Yoga Berry Corporation v. Coco Mango, LLC [COMPLAINT]

This case got my attention because of the “Yoga Berry” plaintiff.  My first thought was that famed catcher Yogi Berra must have gotten into the health nut business or something.  But no, there does not seem to be a relationship between Yogi Berra and Yoga Berry (although I cannot confirm or deny it).  That makes this a somewhat unsympathetic plaintiff for me.  Before even reading the complaint I was thinking, “Gee, if these guys are trading on the name of the great Yogi Berra, what beef do they have with Coco Mango?

Well, the beef is in the yogurt.  [author’s attempt at a Yogiism]

Yoga Berry is suing the operator of a “Coco Mango” yogurt store.  Yoga Berry alleges that Coco Mango copied the distinctive trade dress found in the YOBE yogurt stores.

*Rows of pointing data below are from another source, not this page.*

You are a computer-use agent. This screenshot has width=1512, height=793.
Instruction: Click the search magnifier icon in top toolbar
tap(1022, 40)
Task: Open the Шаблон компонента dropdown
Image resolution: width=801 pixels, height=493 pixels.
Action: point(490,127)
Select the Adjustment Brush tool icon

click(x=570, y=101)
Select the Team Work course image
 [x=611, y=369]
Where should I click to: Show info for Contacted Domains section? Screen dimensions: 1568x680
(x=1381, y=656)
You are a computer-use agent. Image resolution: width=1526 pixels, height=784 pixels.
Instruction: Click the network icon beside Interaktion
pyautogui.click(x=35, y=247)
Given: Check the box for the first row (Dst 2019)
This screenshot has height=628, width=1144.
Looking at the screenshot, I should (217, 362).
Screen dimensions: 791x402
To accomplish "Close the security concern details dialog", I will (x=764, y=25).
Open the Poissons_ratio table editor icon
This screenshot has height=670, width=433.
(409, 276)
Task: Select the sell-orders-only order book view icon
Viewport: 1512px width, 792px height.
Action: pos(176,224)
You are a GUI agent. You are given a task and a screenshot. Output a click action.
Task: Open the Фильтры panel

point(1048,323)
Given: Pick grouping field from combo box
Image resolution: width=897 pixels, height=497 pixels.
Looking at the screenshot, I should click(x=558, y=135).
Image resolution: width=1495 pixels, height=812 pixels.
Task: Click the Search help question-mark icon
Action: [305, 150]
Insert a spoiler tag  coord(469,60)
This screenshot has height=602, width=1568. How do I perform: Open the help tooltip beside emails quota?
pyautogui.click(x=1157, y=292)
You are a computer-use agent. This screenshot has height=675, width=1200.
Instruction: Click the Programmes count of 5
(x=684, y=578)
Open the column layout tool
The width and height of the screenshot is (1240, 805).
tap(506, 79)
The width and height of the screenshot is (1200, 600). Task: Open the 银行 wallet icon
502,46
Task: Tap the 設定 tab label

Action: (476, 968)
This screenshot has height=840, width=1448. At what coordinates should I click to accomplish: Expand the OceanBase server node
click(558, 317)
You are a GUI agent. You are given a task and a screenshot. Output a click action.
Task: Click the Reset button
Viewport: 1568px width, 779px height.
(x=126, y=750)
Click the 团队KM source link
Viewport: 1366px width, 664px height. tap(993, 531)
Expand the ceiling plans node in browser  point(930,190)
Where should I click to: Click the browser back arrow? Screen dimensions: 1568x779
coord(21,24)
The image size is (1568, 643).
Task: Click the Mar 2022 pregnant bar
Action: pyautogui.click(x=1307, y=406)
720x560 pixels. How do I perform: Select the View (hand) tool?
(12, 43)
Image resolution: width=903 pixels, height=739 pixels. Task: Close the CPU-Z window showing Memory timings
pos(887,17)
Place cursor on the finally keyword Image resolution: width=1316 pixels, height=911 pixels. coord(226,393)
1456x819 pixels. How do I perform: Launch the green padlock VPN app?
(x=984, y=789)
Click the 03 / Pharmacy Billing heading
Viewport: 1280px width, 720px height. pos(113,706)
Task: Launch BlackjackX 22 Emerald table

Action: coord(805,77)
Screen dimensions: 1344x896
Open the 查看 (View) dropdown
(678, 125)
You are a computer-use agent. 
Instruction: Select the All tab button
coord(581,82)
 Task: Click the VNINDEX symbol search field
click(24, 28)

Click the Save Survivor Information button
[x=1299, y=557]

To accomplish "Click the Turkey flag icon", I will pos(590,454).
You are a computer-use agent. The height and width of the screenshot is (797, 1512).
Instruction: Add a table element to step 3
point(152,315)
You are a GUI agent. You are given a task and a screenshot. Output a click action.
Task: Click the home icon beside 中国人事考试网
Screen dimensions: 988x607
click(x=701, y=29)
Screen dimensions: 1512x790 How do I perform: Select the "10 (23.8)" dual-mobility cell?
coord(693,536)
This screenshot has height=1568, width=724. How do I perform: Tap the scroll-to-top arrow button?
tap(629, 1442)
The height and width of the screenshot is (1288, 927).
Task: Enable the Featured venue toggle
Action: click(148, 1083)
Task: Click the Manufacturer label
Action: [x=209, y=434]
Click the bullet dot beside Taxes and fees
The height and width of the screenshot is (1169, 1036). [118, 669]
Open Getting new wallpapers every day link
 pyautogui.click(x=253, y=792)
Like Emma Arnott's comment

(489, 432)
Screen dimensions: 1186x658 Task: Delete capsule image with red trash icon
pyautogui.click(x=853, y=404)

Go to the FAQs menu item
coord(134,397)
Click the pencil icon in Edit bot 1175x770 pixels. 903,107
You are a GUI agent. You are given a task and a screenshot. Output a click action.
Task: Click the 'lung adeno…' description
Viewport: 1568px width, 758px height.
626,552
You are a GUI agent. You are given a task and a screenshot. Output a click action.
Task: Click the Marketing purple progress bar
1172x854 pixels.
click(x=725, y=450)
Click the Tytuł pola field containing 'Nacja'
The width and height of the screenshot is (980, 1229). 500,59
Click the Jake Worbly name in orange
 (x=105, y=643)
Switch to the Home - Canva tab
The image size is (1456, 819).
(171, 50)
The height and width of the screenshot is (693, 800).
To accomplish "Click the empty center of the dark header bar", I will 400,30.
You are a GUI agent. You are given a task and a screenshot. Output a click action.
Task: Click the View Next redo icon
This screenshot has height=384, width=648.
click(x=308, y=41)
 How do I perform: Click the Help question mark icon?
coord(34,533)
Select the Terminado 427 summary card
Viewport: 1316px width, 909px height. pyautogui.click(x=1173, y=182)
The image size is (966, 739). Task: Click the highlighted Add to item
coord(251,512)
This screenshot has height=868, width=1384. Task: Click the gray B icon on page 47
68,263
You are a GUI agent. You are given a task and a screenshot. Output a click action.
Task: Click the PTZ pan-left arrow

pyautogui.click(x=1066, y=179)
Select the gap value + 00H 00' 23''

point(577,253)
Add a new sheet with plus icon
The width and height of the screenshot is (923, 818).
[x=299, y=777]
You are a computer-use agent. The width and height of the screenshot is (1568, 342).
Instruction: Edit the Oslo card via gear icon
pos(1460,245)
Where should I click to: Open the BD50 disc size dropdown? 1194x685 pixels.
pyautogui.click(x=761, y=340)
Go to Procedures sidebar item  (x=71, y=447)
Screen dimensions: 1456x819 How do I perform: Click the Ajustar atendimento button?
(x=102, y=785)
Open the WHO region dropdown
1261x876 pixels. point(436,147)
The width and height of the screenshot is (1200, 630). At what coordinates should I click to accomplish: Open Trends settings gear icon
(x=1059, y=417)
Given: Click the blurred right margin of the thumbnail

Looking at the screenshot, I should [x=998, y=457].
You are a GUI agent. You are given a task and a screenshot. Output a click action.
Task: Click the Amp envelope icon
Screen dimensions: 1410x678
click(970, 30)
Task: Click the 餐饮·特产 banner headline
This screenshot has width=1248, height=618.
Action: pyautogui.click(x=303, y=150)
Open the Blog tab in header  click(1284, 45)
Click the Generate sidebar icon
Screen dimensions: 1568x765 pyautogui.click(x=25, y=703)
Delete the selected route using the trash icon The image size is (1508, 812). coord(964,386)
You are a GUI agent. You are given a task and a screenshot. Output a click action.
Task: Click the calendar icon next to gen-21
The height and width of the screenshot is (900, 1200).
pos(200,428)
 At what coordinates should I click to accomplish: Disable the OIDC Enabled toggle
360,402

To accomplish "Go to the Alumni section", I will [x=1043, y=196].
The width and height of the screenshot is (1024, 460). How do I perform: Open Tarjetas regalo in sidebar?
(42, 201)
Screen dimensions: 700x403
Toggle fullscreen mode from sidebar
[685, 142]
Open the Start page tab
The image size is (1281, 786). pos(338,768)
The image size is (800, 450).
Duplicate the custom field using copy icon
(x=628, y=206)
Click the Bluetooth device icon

Yoga Berry has a tough hill to climb.  Just as Hooters learned that even a distinctive and well-recognized decor can ultimately fail as trade dress, Yoga Berry will have to prove that its trade dress is protectable.  The Complaint could be a little clearer in defining the trade dress, but it looks like a YOBE store has “futuristic white stools, chairs, table, and benches,” and “distinctive light fixtures” among other things.  Pictures or exhibits would have been nice in a complaint like this.  (I’m sure the judge would have appreciated them, too.)  However, since there were none, I took the opportunity to find some.  Having never been in either store, I just couldn’t picture what the Complaint was trying to show.